-- Start of MATERIAL --

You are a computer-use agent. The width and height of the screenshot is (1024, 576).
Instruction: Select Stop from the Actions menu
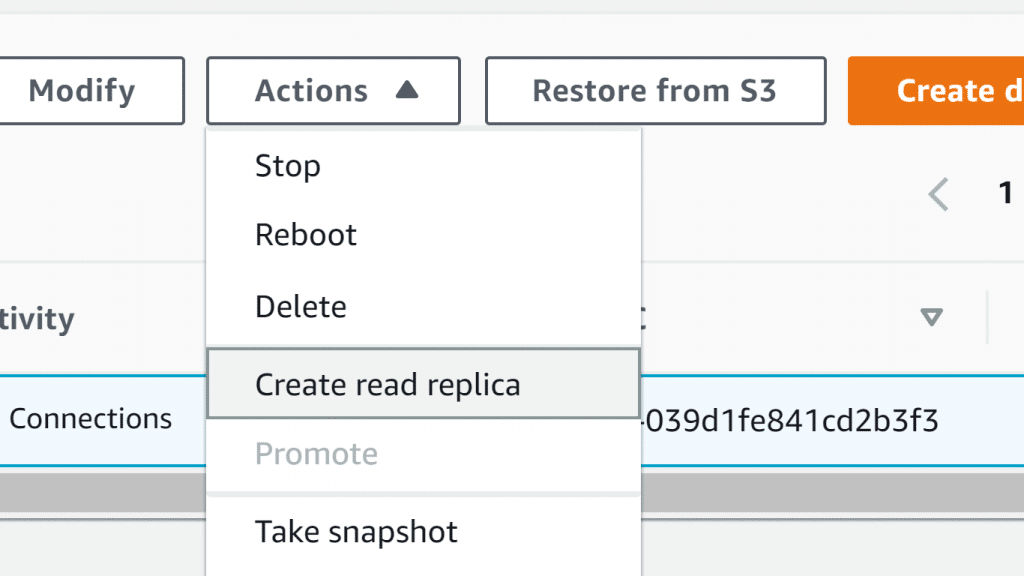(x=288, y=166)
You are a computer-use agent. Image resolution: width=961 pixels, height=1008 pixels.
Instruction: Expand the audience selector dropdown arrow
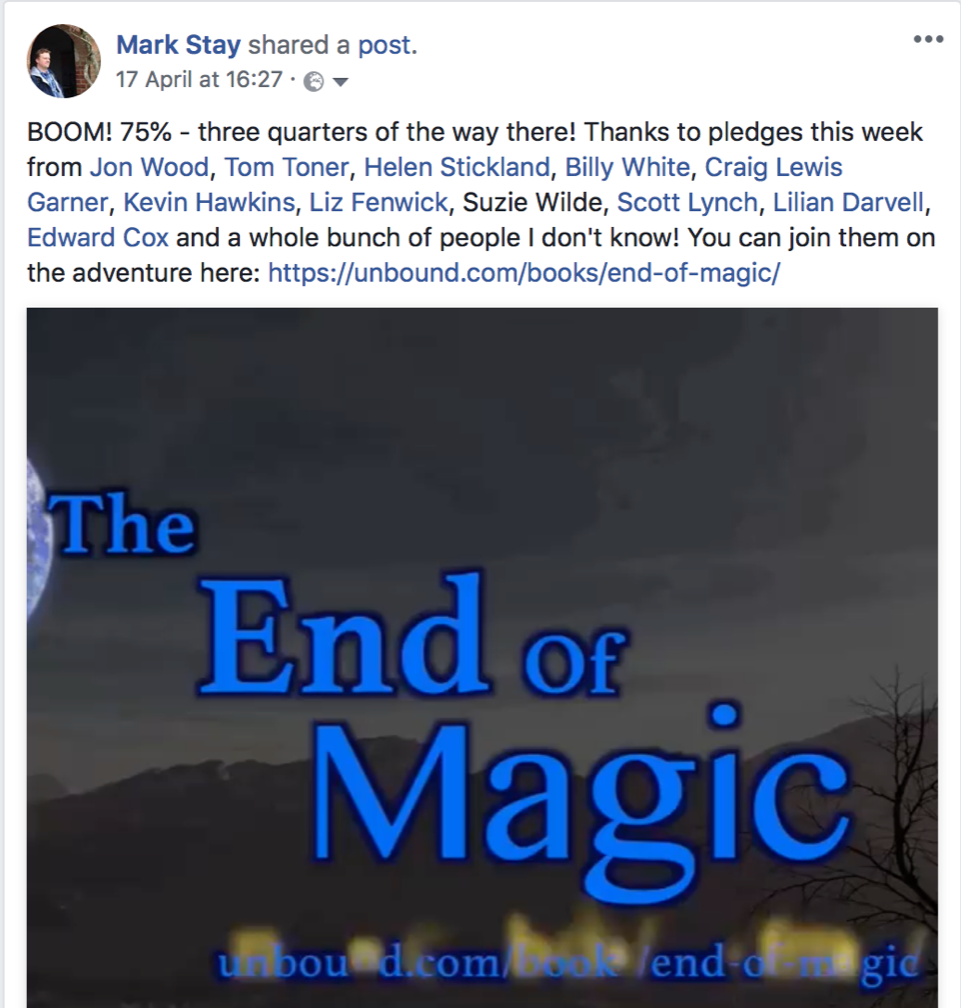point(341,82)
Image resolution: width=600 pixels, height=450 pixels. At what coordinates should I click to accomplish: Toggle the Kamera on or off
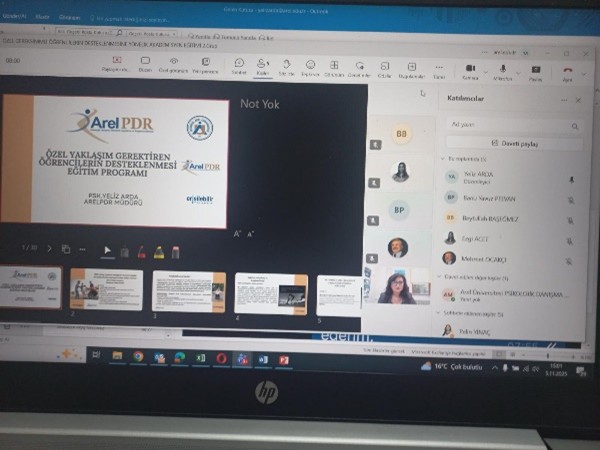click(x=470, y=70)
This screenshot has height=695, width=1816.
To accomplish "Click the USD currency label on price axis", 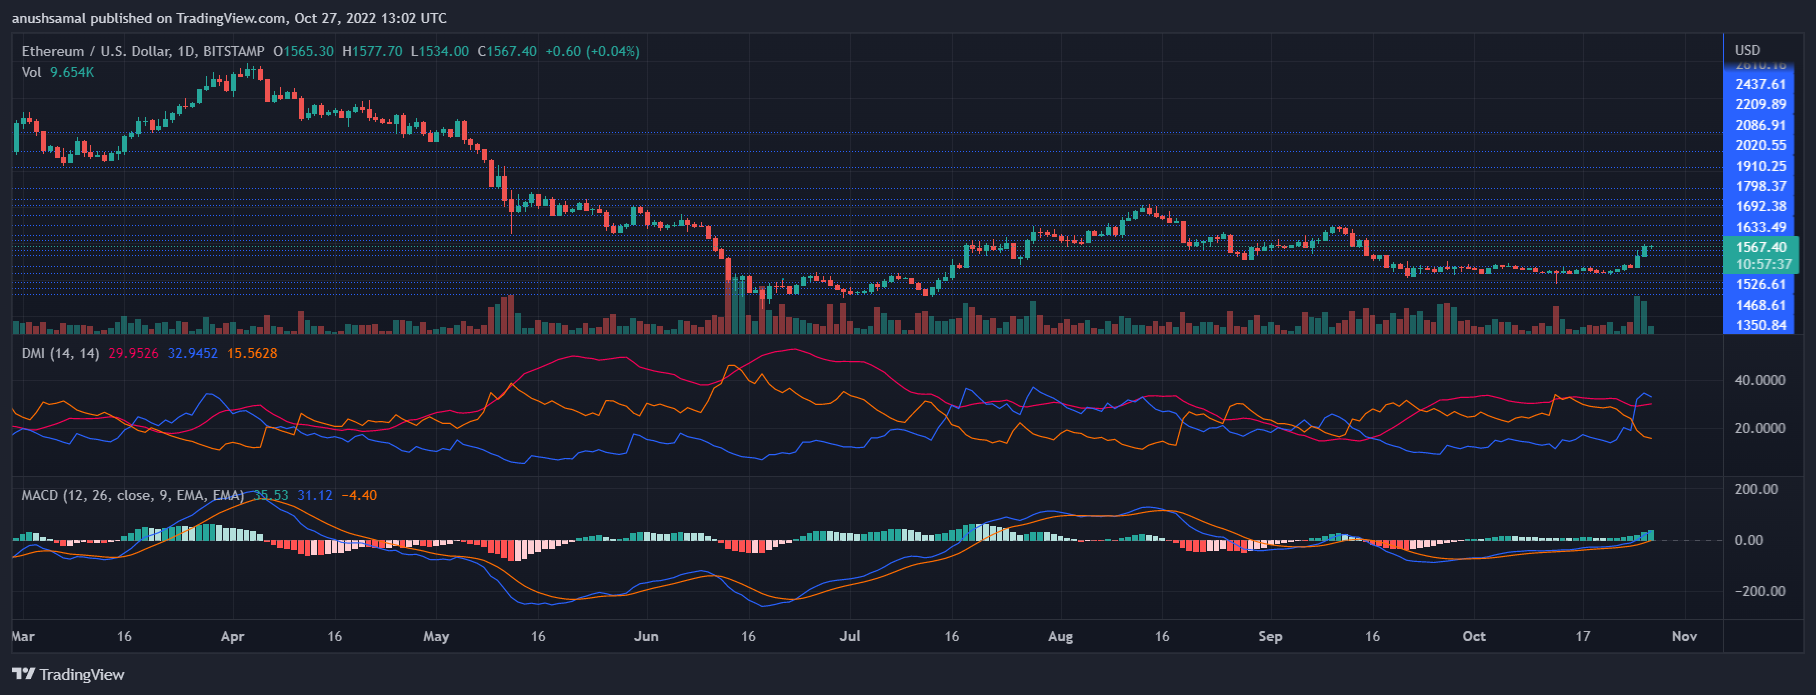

-- End of MATERIAL --

EXERCISE DIRECTIONS: Repeat every entry, requests included, but shift each coordinate in the answers by adding 70 to it. Omit the pictures.

RIGHT ANSWER:
You are a computer-use agent. The width and height of the screenshot is (1024, 576).
Instruction: Select Stop from the Actions menu
(x=358, y=236)
You are a computer-use agent. Image resolution: width=961 pixels, height=1008 pixels.
Instruction: Expand the audience selector dropdown arrow
point(411,152)
Image resolution: width=600 pixels, height=450 pixels. At what coordinates should I click to accomplish: Toggle the Kamera on or off
click(x=540, y=140)
This screenshot has height=695, width=1816.
To accomplish "Click the USD currency label on price axis", 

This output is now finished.